[start of Data for the task]
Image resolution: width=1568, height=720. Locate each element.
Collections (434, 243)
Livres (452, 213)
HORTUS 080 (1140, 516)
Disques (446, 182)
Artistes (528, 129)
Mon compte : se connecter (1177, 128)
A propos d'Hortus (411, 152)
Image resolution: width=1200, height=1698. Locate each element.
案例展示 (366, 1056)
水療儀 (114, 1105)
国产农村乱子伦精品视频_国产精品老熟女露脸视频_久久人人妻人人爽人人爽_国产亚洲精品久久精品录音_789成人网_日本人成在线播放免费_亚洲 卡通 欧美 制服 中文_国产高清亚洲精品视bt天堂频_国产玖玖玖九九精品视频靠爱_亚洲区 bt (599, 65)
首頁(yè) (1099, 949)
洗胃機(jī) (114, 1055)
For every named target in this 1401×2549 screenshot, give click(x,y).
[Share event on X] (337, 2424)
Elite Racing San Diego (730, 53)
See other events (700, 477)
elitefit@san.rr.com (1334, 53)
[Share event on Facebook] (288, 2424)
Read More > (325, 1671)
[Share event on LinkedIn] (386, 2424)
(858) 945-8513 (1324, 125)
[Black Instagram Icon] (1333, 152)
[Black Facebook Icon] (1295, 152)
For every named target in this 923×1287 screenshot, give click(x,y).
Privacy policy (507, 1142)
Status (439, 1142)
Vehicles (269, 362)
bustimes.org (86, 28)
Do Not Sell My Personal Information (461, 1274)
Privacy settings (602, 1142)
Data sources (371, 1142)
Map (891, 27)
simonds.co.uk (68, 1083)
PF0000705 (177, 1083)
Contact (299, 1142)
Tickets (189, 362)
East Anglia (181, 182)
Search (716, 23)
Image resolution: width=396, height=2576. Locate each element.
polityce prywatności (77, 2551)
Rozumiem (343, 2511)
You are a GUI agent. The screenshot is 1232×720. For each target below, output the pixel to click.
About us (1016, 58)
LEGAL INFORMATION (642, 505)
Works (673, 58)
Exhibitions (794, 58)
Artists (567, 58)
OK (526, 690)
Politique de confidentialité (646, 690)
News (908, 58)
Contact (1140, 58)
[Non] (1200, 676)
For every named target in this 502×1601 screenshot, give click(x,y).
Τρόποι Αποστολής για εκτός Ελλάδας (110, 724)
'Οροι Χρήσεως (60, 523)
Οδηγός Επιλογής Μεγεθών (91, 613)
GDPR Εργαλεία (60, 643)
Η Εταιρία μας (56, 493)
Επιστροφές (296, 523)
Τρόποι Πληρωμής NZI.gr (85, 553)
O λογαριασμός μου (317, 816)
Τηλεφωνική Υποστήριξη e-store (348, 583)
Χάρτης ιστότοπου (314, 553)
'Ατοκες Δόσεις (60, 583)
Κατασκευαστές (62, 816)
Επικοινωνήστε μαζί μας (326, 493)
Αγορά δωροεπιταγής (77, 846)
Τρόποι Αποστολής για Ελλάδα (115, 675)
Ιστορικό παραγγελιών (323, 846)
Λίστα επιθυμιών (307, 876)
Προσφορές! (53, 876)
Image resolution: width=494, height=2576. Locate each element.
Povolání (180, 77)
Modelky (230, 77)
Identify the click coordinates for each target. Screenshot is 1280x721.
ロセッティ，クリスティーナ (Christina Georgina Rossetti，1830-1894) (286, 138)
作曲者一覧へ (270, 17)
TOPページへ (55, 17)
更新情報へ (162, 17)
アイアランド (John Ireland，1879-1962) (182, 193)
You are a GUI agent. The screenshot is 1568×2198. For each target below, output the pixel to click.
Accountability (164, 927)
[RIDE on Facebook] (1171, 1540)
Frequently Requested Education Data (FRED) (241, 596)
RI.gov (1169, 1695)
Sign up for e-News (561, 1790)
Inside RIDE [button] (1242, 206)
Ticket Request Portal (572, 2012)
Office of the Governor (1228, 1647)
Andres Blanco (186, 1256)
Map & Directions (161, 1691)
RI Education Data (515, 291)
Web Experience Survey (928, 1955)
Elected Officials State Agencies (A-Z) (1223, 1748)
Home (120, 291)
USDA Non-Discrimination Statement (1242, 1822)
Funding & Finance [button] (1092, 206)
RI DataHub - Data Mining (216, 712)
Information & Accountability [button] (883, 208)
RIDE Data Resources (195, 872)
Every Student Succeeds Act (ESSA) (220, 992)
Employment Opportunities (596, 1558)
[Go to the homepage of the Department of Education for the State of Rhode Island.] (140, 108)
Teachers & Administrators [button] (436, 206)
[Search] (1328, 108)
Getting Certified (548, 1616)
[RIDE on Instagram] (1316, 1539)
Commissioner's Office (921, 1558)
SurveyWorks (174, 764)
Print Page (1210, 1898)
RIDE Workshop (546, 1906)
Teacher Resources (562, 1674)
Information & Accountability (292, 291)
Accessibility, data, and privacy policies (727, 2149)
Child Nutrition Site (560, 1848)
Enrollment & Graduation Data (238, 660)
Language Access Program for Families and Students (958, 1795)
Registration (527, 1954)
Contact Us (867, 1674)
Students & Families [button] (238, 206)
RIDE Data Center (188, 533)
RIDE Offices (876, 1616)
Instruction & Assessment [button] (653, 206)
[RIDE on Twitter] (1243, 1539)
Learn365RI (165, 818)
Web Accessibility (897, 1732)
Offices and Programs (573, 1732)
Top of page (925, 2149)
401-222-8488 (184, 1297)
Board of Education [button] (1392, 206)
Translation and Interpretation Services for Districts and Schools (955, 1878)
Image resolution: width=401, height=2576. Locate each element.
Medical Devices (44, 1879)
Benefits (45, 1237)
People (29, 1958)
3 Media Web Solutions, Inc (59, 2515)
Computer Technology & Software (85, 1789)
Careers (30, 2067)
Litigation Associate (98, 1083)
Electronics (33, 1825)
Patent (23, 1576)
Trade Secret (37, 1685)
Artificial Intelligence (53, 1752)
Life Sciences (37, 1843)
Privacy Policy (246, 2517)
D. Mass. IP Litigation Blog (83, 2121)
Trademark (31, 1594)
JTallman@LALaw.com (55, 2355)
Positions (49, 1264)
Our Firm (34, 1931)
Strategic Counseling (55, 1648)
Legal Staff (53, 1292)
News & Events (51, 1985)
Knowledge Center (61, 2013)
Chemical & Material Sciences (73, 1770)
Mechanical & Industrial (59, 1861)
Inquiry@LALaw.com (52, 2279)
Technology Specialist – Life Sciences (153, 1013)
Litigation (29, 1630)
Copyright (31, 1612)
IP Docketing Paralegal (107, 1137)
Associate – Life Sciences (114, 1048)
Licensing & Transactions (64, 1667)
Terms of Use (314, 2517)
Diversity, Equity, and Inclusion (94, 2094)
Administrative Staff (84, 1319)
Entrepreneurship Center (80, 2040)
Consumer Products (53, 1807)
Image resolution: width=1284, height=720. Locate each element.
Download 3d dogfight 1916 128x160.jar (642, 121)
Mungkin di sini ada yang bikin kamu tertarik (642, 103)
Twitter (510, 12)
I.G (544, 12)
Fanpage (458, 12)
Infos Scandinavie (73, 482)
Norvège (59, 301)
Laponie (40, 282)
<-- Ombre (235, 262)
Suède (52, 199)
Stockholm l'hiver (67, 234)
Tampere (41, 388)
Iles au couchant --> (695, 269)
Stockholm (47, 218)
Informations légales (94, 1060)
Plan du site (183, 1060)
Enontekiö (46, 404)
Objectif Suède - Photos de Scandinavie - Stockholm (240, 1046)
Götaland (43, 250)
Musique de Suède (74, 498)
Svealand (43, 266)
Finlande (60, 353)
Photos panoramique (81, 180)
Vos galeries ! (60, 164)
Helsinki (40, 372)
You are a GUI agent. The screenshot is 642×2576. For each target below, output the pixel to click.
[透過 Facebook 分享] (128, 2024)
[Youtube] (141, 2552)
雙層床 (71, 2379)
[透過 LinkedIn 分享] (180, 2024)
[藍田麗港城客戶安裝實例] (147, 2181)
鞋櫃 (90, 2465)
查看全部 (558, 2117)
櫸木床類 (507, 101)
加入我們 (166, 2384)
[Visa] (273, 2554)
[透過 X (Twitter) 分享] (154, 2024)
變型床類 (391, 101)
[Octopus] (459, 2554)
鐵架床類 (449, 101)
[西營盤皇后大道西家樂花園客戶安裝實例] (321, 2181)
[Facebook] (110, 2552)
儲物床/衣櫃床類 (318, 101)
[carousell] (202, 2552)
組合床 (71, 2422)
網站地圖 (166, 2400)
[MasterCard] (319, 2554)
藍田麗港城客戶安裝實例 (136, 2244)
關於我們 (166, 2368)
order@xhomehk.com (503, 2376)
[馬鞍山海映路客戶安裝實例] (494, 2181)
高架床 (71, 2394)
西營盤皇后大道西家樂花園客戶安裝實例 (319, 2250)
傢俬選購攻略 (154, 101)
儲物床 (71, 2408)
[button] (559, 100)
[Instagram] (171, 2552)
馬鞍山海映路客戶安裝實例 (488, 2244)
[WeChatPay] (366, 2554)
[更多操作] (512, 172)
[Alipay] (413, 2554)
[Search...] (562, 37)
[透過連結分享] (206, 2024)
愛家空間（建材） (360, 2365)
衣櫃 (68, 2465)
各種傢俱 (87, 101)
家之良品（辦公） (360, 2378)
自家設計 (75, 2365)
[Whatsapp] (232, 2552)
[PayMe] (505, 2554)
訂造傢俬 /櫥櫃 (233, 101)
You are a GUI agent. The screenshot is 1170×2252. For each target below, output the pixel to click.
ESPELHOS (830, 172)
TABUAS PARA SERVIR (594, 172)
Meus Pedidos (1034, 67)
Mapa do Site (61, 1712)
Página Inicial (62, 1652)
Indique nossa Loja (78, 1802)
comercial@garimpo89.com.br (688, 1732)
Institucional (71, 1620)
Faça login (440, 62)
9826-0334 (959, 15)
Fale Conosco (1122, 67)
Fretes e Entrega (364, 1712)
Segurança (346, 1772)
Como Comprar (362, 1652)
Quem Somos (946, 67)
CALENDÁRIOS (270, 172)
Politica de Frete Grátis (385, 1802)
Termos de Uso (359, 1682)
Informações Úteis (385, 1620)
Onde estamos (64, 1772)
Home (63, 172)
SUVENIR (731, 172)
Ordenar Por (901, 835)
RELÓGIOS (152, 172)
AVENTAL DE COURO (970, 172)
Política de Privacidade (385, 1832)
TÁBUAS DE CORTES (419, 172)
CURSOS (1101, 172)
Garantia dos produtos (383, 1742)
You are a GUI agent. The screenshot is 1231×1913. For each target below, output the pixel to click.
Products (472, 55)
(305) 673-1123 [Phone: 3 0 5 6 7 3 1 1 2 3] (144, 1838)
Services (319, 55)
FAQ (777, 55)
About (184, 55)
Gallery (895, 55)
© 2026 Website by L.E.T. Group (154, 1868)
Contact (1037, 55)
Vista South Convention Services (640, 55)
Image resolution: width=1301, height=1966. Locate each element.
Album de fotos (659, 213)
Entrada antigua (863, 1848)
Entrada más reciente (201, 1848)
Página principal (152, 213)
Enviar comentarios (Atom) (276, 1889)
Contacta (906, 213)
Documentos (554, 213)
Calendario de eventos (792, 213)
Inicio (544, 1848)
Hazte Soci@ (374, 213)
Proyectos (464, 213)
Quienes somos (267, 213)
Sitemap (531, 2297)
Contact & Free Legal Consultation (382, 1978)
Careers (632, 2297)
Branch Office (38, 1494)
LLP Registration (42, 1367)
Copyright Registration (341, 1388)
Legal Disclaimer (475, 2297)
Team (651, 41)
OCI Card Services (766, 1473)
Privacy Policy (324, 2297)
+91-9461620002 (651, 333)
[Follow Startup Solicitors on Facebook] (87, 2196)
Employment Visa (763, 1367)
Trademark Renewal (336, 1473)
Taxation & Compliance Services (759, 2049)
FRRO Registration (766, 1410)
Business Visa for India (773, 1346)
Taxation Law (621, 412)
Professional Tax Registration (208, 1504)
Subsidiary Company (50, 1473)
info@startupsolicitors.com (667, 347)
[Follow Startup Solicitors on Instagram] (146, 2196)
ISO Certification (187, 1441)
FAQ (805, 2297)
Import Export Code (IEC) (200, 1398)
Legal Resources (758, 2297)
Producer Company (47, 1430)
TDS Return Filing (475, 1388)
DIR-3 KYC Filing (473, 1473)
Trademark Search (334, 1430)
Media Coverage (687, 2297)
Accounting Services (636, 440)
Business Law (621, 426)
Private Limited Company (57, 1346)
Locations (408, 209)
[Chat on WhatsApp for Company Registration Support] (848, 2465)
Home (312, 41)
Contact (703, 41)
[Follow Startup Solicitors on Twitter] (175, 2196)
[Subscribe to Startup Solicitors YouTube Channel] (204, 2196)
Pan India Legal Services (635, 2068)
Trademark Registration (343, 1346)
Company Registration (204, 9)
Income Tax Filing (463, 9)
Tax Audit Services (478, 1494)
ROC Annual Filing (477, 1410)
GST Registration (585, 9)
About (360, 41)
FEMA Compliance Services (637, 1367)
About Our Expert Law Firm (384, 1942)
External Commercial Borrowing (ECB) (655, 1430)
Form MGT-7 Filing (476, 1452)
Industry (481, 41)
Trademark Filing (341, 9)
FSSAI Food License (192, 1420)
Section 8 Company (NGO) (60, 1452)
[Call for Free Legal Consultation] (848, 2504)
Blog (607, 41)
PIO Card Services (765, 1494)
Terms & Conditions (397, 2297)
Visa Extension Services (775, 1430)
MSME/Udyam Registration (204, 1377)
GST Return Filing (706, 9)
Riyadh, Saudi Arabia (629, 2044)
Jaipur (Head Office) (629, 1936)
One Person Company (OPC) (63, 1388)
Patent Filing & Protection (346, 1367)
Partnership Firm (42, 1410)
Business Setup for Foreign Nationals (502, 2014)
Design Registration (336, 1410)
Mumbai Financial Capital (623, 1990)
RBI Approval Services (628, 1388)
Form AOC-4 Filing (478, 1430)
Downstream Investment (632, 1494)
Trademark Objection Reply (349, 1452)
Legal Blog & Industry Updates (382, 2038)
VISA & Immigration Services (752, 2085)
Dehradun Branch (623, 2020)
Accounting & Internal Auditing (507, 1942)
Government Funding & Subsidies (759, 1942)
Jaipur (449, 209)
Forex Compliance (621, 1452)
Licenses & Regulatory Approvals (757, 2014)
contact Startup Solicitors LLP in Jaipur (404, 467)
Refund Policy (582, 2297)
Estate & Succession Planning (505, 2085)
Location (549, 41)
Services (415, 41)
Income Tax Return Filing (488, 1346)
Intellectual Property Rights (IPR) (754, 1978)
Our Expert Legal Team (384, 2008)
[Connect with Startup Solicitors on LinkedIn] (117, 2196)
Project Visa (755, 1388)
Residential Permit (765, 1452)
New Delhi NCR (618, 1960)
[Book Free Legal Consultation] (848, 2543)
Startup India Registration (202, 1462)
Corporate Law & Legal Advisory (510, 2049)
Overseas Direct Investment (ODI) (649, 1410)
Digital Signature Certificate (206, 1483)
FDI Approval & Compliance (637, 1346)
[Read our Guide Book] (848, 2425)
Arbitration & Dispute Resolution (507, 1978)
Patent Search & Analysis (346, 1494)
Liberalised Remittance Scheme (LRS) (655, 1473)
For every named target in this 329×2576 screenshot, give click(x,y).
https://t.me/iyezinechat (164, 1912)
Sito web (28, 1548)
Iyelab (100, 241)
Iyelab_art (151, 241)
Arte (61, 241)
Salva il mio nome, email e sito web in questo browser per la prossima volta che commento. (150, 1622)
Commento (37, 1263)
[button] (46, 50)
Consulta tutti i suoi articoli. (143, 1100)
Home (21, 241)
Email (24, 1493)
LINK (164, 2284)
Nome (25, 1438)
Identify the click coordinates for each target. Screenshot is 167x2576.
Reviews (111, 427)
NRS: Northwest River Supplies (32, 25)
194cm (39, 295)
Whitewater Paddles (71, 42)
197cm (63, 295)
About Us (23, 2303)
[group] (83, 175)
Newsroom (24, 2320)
[end of Data for the task]
Set exercise:
Starting at the first of the rows and ending at the row that contains "About us (1016, 58)", write those rows out again with "Privacy policy" swapped for "Privacy notice" and nothing else changed.

Response to this exercise:
Image resolution: width=1568, height=720. Locate each element.
Collections (434, 243)
Livres (452, 213)
HORTUS 080 (1140, 516)
Disques (446, 182)
Artistes (528, 129)
Mon compte : se connecter (1177, 128)
A propos d'Hortus (411, 152)
Image resolution: width=1200, height=1698. Locate each element.
案例展示 (366, 1056)
水療儀 (114, 1105)
国产农村乱子伦精品视频_国产精品老熟女露脸视频_久久人人妻人人爽人人爽_国产亚洲精品久久精品录音_789成人网_日本人成在线播放免费_亚洲 卡通 欧美 制服 中文_国产高清亚洲精品视bt天堂频_国产玖玖玖九九精品视频靠爱_亚洲区 bt (599, 65)
首頁(yè) (1099, 949)
洗胃機(jī) (114, 1055)
For every named target in this 1401×2549 screenshot, give click(x,y).
[Share event on X] (337, 2424)
Elite Racing San Diego (730, 53)
See other events (700, 477)
elitefit@san.rr.com (1334, 53)
[Share event on Facebook] (288, 2424)
Read More > (325, 1671)
[Share event on LinkedIn] (386, 2424)
(858) 945-8513 (1324, 125)
[Black Instagram Icon] (1333, 152)
[Black Facebook Icon] (1295, 152)
For every named target in this 923×1287 screenshot, give click(x,y).
Privacy notice (507, 1142)
Status (439, 1142)
Vehicles (269, 362)
bustimes.org (86, 28)
Do Not Sell My Personal Information (461, 1274)
Privacy settings (602, 1142)
Data sources (371, 1142)
Map (891, 27)
simonds.co.uk (68, 1083)
PF0000705 (177, 1083)
Contact (299, 1142)
Tickets (189, 362)
East Anglia (181, 182)
Search (716, 23)
Image resolution: width=396, height=2576. Locate each element.
polityce prywatności (77, 2551)
Rozumiem (343, 2511)
You are a GUI agent. The screenshot is 1232×720. For each target below, output the pixel to click.
About us (1016, 58)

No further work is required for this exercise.